Spring arts preview: Visual arts critics' picks: Local artists get their due amid must-see exhibitions

    1 of 1 2 of 1

      A surprising number of exhibitions this season honour local art and artists, many of whom have developed big international cred. The other side of the forthcoming visual arts story is the presentation of international artists whose work promises to stir up the local scene. Gender-bending self-representation, hybrid art forms, portraits of people and places, and the creative deconstruction and reconfiguration of images and media all play across the vernal landscape.

      Jeremy Shaw: Medium-Based Time

      (February 27 to April 19 at the Contemporary Art Gallery)

      This solo exhibition includes a black-and-white 16mm film featuring transgender voguer Leiomy Maldonado, an HD video installation that creates a new sci-fi story out of cut-up and rearranged footage from an archival ethnographic film of Pentecostal snake handlers (whew!), and a series of light-activated prints that call up references to the star and planet stickers of childhood bedroom ceilings.

      The Draw: An internationally exhibited Vancouverite based in Berlin, Shaw intrigues us with his interests in youth culture, altered states, transcendence-seeking experiences, and the vexed nature of truth-telling.

      Christos Dikeakos: Trouble In Paradise

      (March 25 to June 13 at the West Vancouver Museum)

      The acclaimed Vancouver photographer, best known for his explorations of the buried histories of the places we inhabit, has created a beautiful series of colour prints of apples, apple trees, and apple orchards. All bear a rich load of mythical, cultural, economic, and environmental references. Dikeakos’s poetic images, shot in the central Okanagan Valley where he and his wife own an orchard, range from apples capped in snow and glistening with rain to a truckload of the fruit dumped in a ravine, not worth the grower’s while to transport it to market.

      The Draw: Dikeakos’s photographs are highly evocative, musing on the apple’s symbolic place in art through the ages while also addressing the contemporary decline of apple orcharding in the B.C. Interior.

      Images That Speak

      (April 3 to May 16 at the Satellite Gallery)

      A collaboration between PHG and the Capture Photography Festival, this exciting show seeks to challenge conventional photographic image-making. The 10 participating artists examine how photographs may “speak to us”, employing a range of innovative means and unconventional techniques, from the use of a kaleidoscope lens to scratching abstract images with steel wool. Guest-curated by New York–based Christopher Eamon, the stellar lineup of local and international artists includes Michele Abeles, Shannon Ebner, Eileen Quinlan, and the renowned British film and video artist Steve McQueen.

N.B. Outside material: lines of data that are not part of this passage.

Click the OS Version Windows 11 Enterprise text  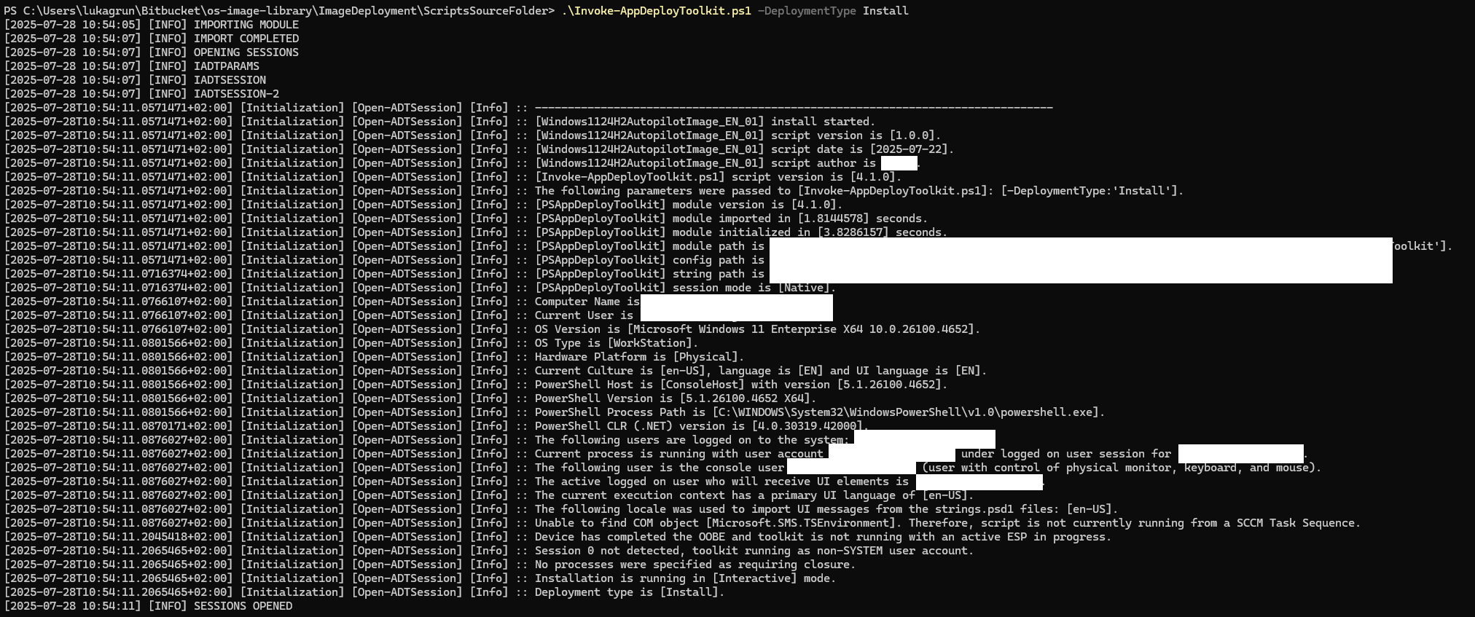[756, 329]
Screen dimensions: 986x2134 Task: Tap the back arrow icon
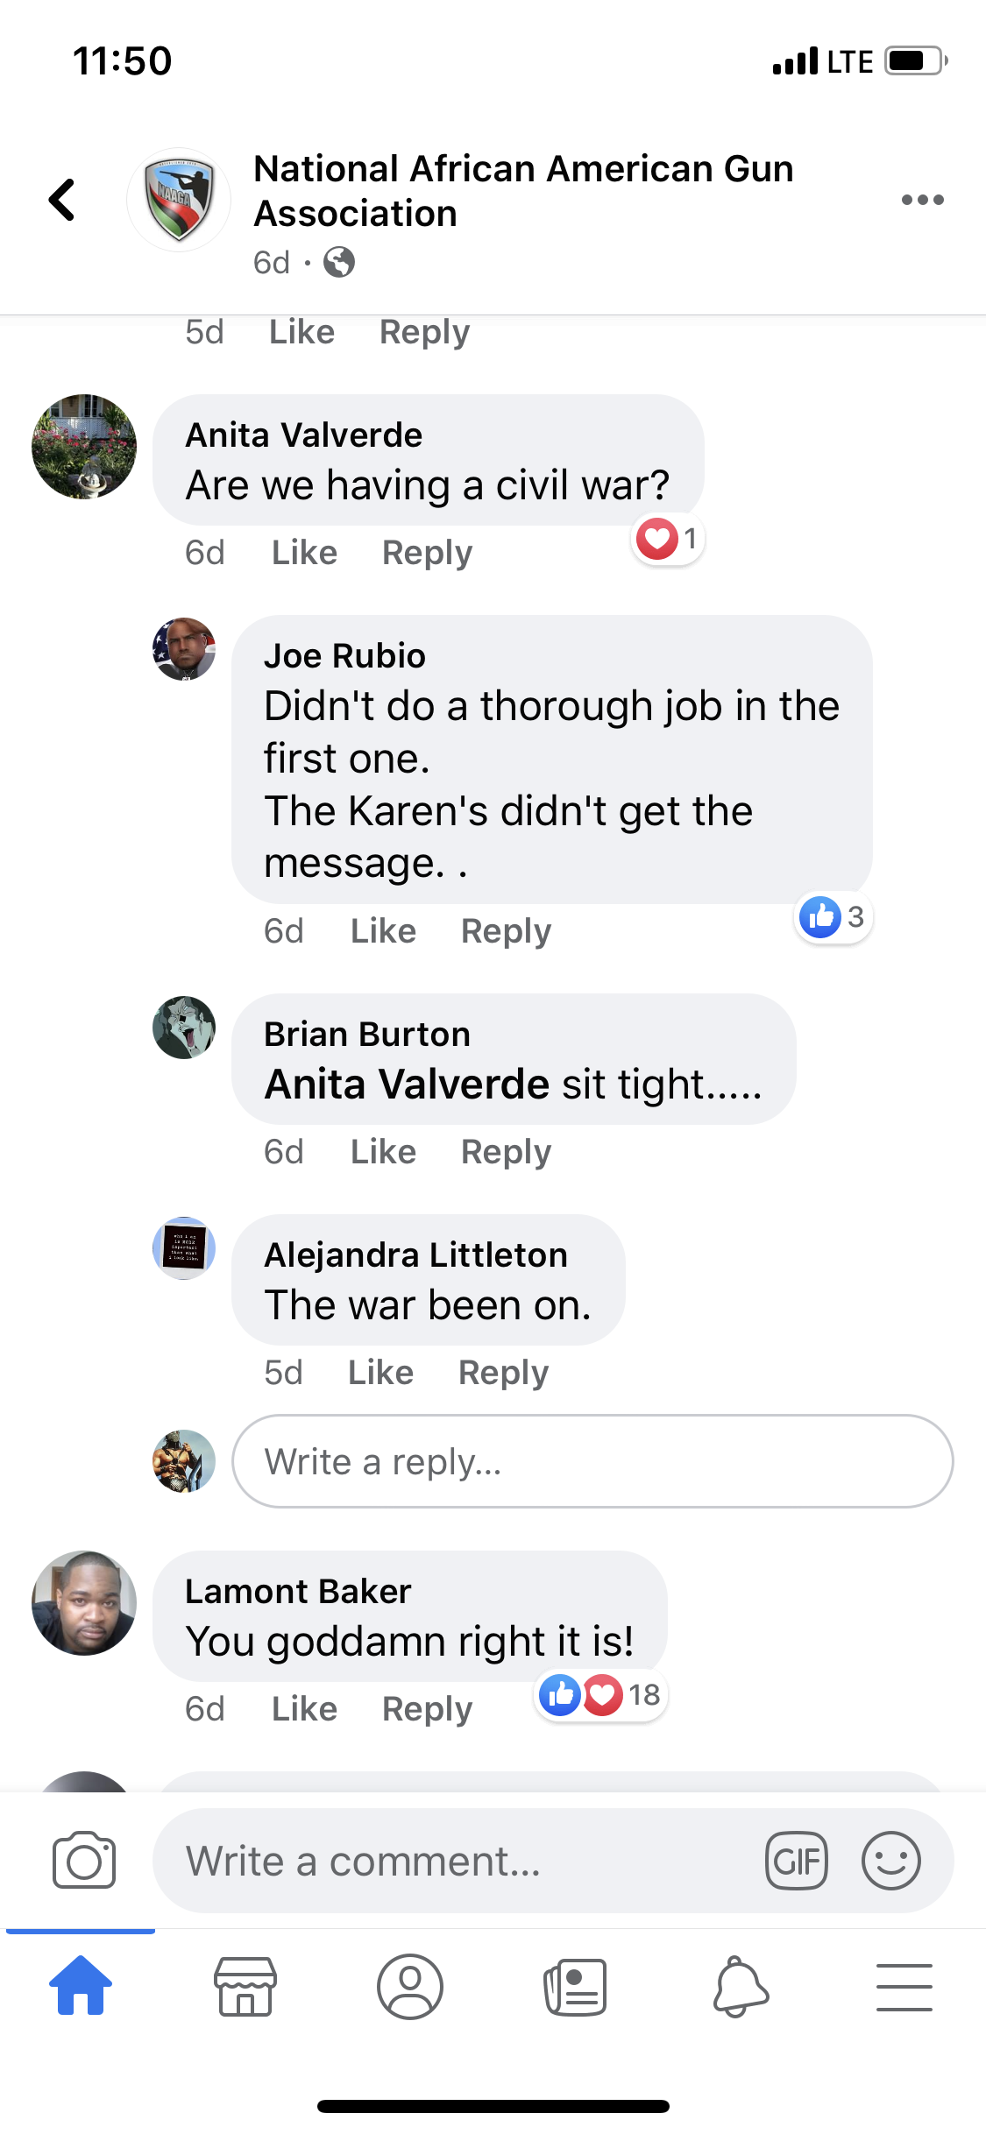61,200
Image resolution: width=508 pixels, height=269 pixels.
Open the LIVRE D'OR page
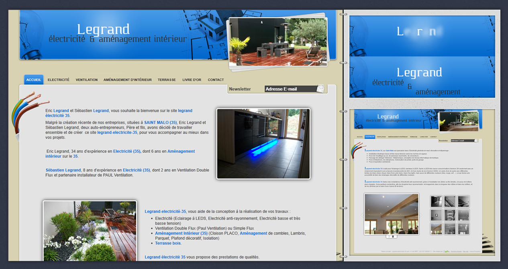[x=192, y=80]
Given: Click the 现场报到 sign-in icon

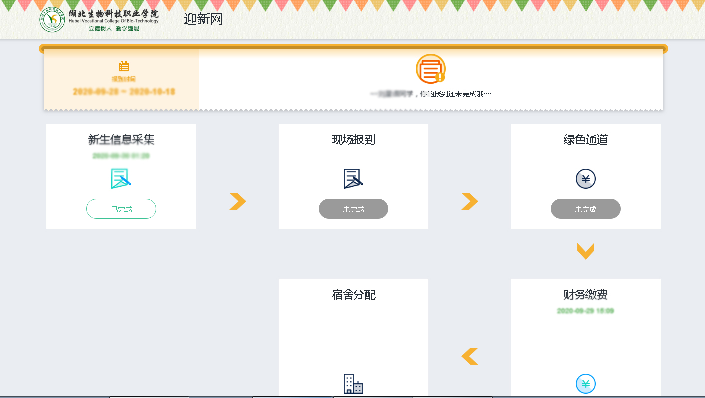Looking at the screenshot, I should 353,179.
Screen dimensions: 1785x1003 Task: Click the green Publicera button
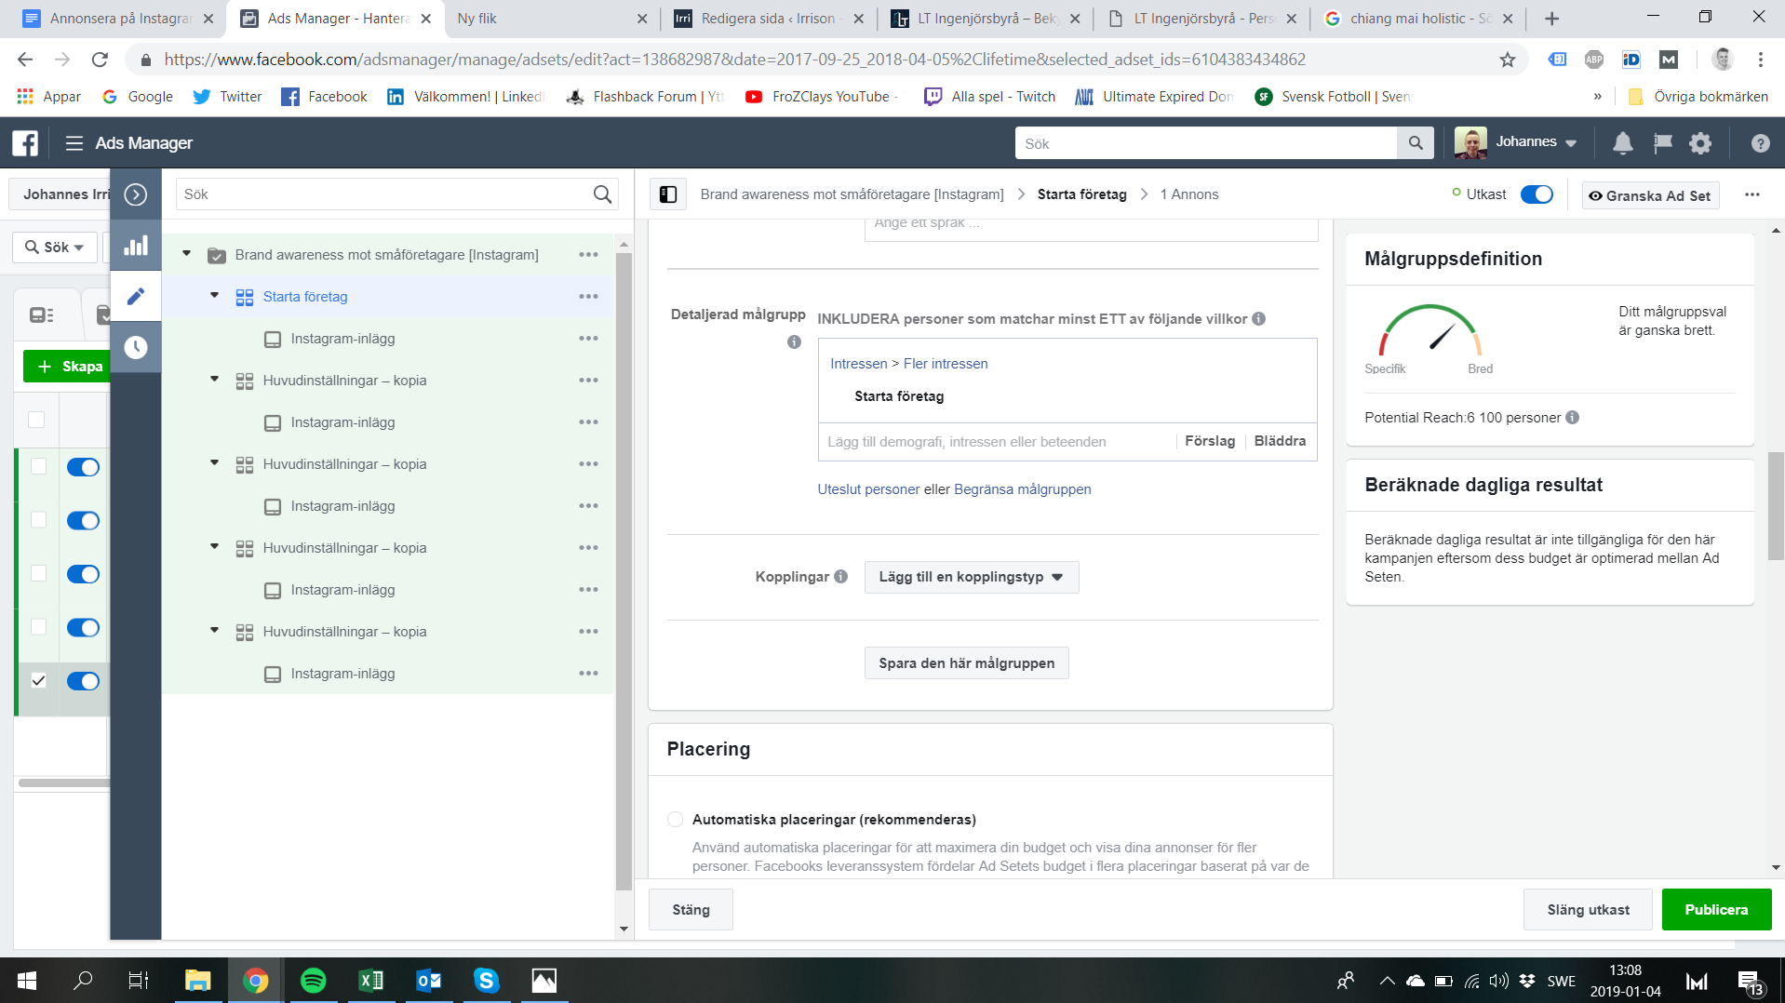click(x=1715, y=910)
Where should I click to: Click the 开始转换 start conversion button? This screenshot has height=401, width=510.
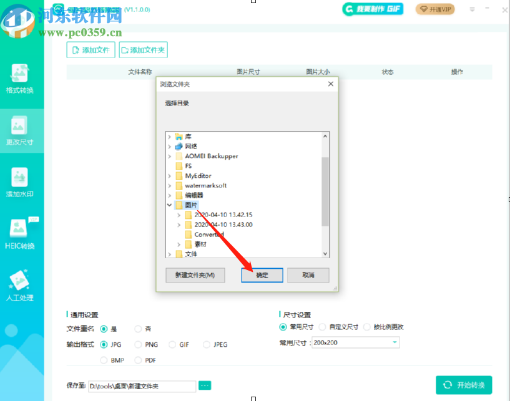[x=464, y=385]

      The Draw: That’s right—the same Steve McQueen who directed the Academy Award–winning film 12 Years a Slave. It’s difficult to imagine a more impressive array of international artists who mess around with our understanding of what photographs are.

      Views From The Southbank Ii: Moments, Reflections, Intervals

      (April 11 to June 14 at the Surrey Art Gallery)

      The second of three group exhibitions celebrating the SAG’s 40th anniversary riffs on the idea of “portraiture” as it seeks to describe both people and place. Woven into these diverse works are ideas about how we shape and are shaped by the places we inhabit. The show brings together some 30 artists, young and emerging to old and established, to catch a sense of the rapidly expanding municipalities that lie south of the Fraser River—Surrey, Langley, Delta, and White Rock. Among those represented are Claude Breeze, Ed Burtynsky, Barbara Cole, Ken Lum, and James Nizam.

      The Draw: Folded into these “portraits” are time and change, past and present, urban and rural, and an ever-shifting idea of place.

      How Do I Fit This Ghost in My Mouth? An exhibition by Geoffrey Farmer

      (May 30 to September 7at the Vancouver Art Gallery)

      Advertised as “the most extensive mid-career survey of Vancouver-based artist Geoffrey Farmer’s work to date”, this show includes large-scale, mixed-media installations produced by the internationally acclaimed artist over the last 15 years. Through both low-tech assemblages and high-tech sound and movement, Farmer re-examines and rearranges a number of pop-culture and high-culture tropes. References to literature, film, theatre, modernist art, and the uncanny jostle our understanding of the ways in which meaning is produced.

      The Draw: It’s fascinating to chart the development of this artist from impish youth to thoughtful middle age.

      Christie Lim And Shamina Senaratne: Here And Through And Back And Through

      (May 23 to July 11 at the Art Gallery at Evergreen)

      An unexpected show of fibre art highlights both connections and differences between these two Lower Mainland artists. Whether crazily and colourfully embroidered by Lim or subtly quilted and layered by Senaratne, fabric is invested with potent meaning. The work of the hand—the piercing and suturing movements of needle and thread—is married to preoccupations of the mind, as words and images emerge and recede, stitching themselves together and apart.

      The Draw: In this digitally mediated age, look to Lim and Senaratne’s work for a real sense of tactility and materiality—and communication that does not involve a keypad or a screen.